FRAGMENTO:
▼

DOMINGO XXVIII. 13-X-2019 (Lc. 17, 11‑19) C
Hace
bastantes años que lo leí en un libro para niños. El pequeño de la casa dejó un
día sobre la mesita de noche de su madre un papel escrito en el que pedía una
recompensa por su trabajo en casa: “Por
ir toda la semana a buscar el pan a la tienda 100 ptas., por llevar
correspondencia al correo 50 ptas., por bajar la bolsa de la basura al
contenedor 50 ptas. , por ir a buscar fruta a la plaza 100 ptas., por ayudar a
papá a lavar el coche 50 ptas., total...”. A la mañana siguiente también él
encontró una nota en su mesita de noche. La firmaba su madre. Decía poco más o
menos: “Por traerte a la vida: nada. Por
aguantar tu llanto tantas noches sin quejarme: nada. Por darte la comida y
procurar que sea lo que a ti te gusta: nada. Por llevarte conmigo tantos meses:
nada. Por limpiarte y asearte sin que nunca me dijeras gracias: nada. Total...
¡nada!”.
Los hombres, como el niño del cuento, sólo vemos
lo que damos, nunca lo que recibimos. Y tendríamos que tratar de cambiar las
gafas de nuestro egoísmo alguna vez, esas gafas con las que vemos pequeñísimo
lo que recibimos y con un gran aumento lo que damos. El hombre es un animal muy
desagradecido. Con lo hermoso y gratificante que es la gratitud. Los perros, ni
dan lana ni carne ni leche y cómo se les quiere ¿Sabéis por qué? porque son
agradecidos. Les das un poco de pan, un poco de carne y ya los tienes a tu vera
lamiéndote la mano. Viven gratis y algunos muy confortablemente sólo porque
tienen esa cualidad tan apreciable: ser agradecidos. Los hombres no, los
hombres solemos ser muy desagradecidos. Y la gratitud es una virtud evangélica,
hasta tal punto que una forma de orar consiste en “dar las gracias”. Más aún, la
palabra eucaristía se deriva de un verbo griego (euXaristeo) que significa dar gracias. A muchos cristianos habría
que recordarles a menudo lo que algunos padres dicen a sus hijos si permanecen
callados después de recibir un regalo: “Oye,
hijo ¿cómo se dice?” esperando que el niño diga: gracias.

▲

ACTIVIDADES:
• a. Cambia "madre" por "abuela" al reproducir el pasaje del texto sobre la gratitud que empieza en "DOMINGO XXVIII. 13-X-2019" y termina en "gracias: nada. Total...".
• b. Según el texto sobre la gratitud, ¿qué significa el verbo griego del que se deriva la palabra eucaristía?
• c. Prosigue el texto sobre la gratitud a partir de su última oración.

CONJUNTO DE DATOS:
▼

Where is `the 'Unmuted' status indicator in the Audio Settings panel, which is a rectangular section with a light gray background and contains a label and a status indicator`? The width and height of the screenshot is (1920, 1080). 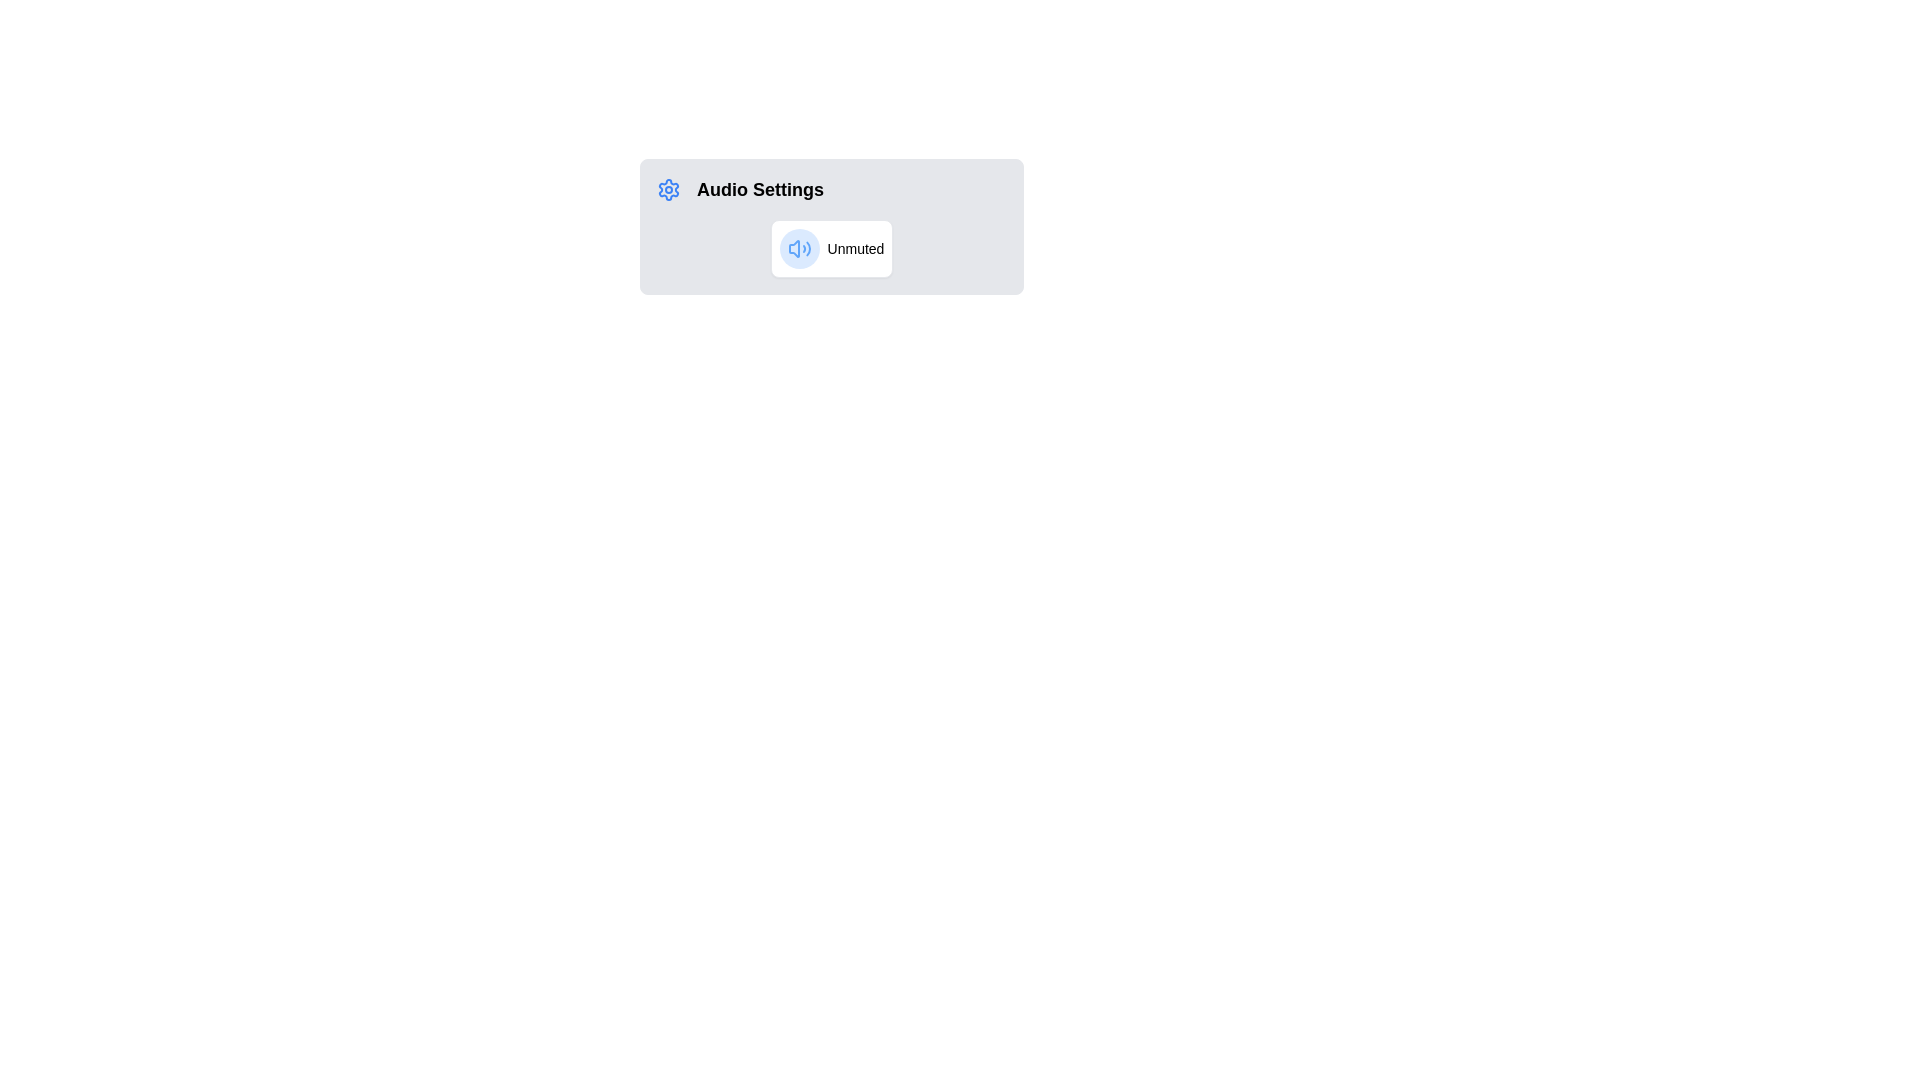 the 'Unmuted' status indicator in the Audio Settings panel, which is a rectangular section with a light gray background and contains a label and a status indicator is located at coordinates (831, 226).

▲
▼

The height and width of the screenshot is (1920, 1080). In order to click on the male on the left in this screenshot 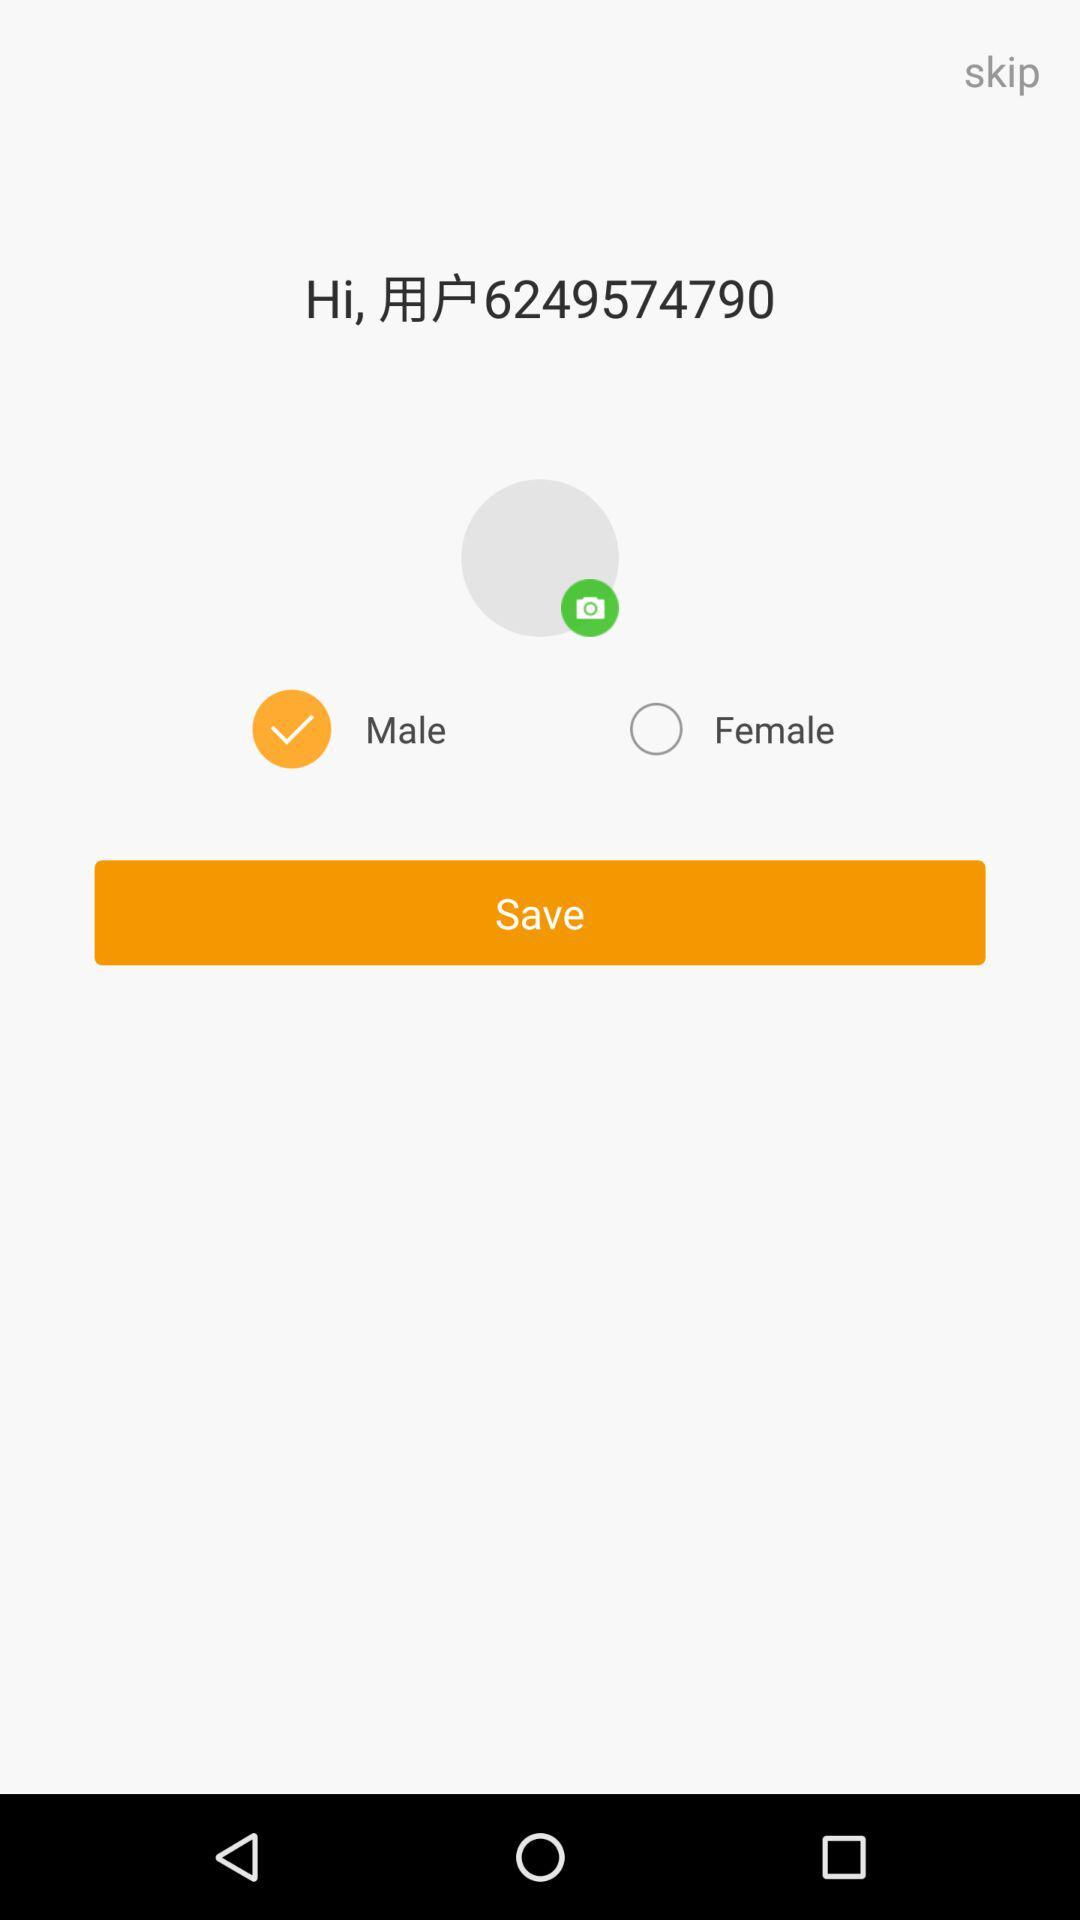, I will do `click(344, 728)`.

▲
▼

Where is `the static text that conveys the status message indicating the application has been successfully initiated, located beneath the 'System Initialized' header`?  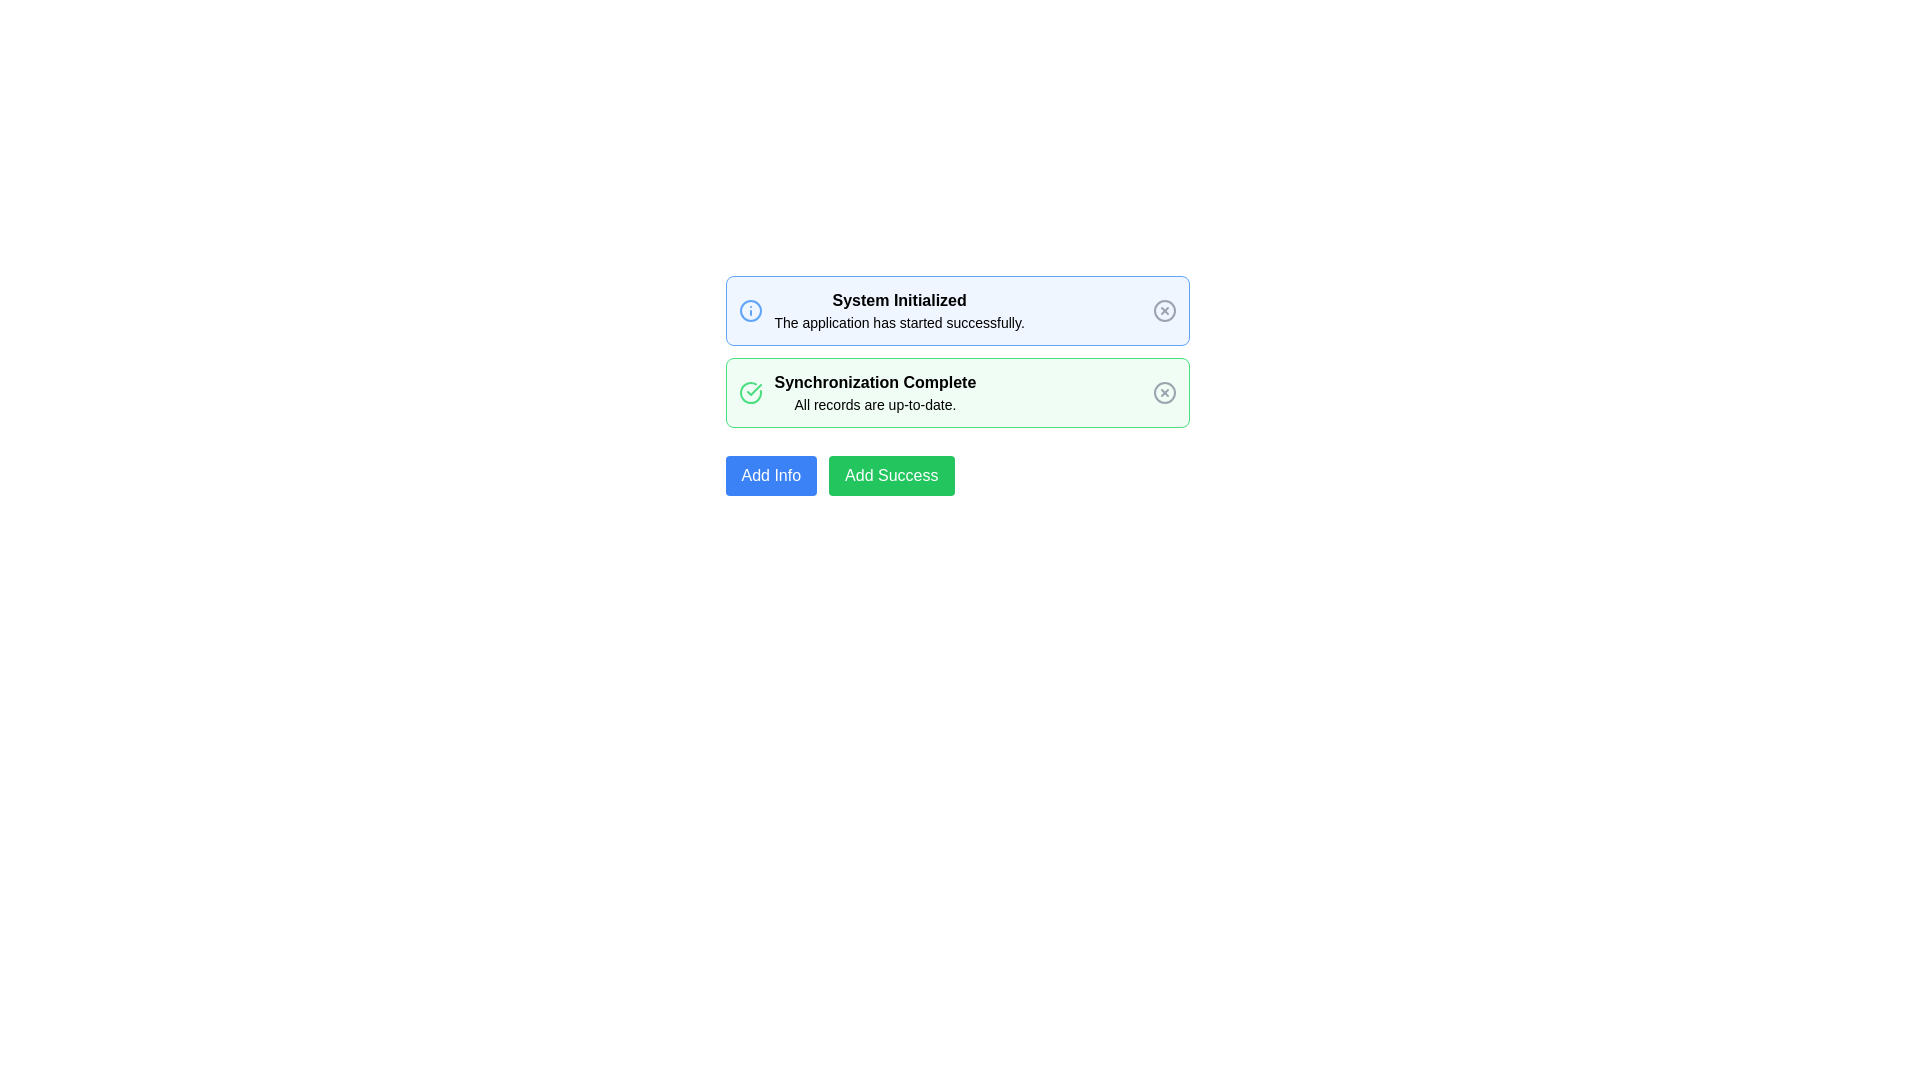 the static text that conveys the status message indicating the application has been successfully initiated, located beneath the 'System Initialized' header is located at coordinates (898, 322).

▲

SOLUCIONES DEL EJERCICIO:
• a.
DOMINGO XXVIII. 13-X-2019 (Lc. 17, 11‑19) C
Hace
bastantes años que lo leí en un libro para niños. El pequeño de la casa dejó un
día sobre la mesita de noche de su abuela un papel escrito en el que pedía una
recompensa por su trabajo en casa: “Por
ir toda la semana a buscar el pan a la tienda 100 ptas., por llevar
correspondencia al correo 50 ptas., por bajar la bolsa de la basura al
contenedor 50 ptas. , por ir a buscar fruta a la plaza 100 ptas., por ayudar a
papá a lavar el coche 50 ptas., total...”. A la mañana siguiente también él
encontró una nota en su mesita de noche. La firmaba su abuela. Decía poco más o
menos: “Por traerte a la vida: nada. Por
aguantar tu llanto tantas noches sin quejarme: nada. Por darte la comida y
procurar que sea lo que a ti te gusta: nada. Por llevarte conmigo tantos meses:
nada. Por limpiarte y asearte sin que nunca me dijeras gracias: nada. Total...

• b. Significa dar gracias.

• c.
Todo esto es debido a nuestra rutina, a que nos
hemos acostumbrado a no echar nada en falta y a recibir lo mejor. Y el mayor
enemigo de la convivencia y también de la piedad es la rutina, el acostumbrarse
a... Cualquier habitante de ese desgraciado tercer mundo, con una parte de lo
que nosotros derrochamos se volvería loco de contento, pero la rutina mata todo
brote de gratitud, de gozo, de satisfacción e incluso de virtud llegando a
realizar las cosas más santas y más hermosas de la manera más rutinaria y fría.
Tiene
León Felipe un poema en su libro “Romero
sólo” que ilustra muy bien esto que
decimos:
“Que no se acostumbre el pie
a pisar el mismo suelo, ni el tablado de la farsa,
ni la losa de los templos
para que nunca recemos
como el sacristán los rezos,
ni como el cómico viejo
digamos los versos...
... No sabiendo los oficios
los haremos con respeto.
Para enterrar a los muertos
como debemos
cualquiera sirve, cualquiera,
menos un sepulturero...”.
“Que no se acostumbre el pie
a pisar el mismo suelo, ni el tablado de la farsa,
ni la losa de los templos
para que nunca recemos
como el sacristán los rezos,
ni como el cómico viejo
digamos los versos...
... No sabiendo los oficios
los haremos con respeto.
Para enterrar a los muertos
como debemos
cualquiera sirve, cualquiera,
menos un sepulturero...”.
Cuanto más cerca andamos de las cosas santas,
cuanto mejores cristianos nos creemos (nos lo creemos) con más frialdad y poco
respeto solemos actuar, andar por las iglesias, tratar a los muertos...
Hoy nos pone el Evangelio un claro ejemplo de
desagradecimiento en la curación de los diez
leprosos. No fueron los judíos
celosos de sus ritos, aquellos que se creían miembros del pueblo elegido y que
fueron curados por Jesús los que
regresan a dar las gracias. Acaso ellos estaban creídos de merecer aquello y
mucho más, no, ellos irían lo primero a cumplir con lo mandado, a celebrar su
rito: presentarse a los sacerdotes para recibir la cédula de curación, así
estaba ordenado. Es un samaritano, un proscrito, un extranjero, un hereje, hoy
le llamaríamos un marginado, un africano,
un espalda mojada, el que no bien se
da cuenta del milagro, sin perder un momento, deja a un lado el ritual, pospone
lo ordenado, y regresa a los pies de Jesús a dar las gracias.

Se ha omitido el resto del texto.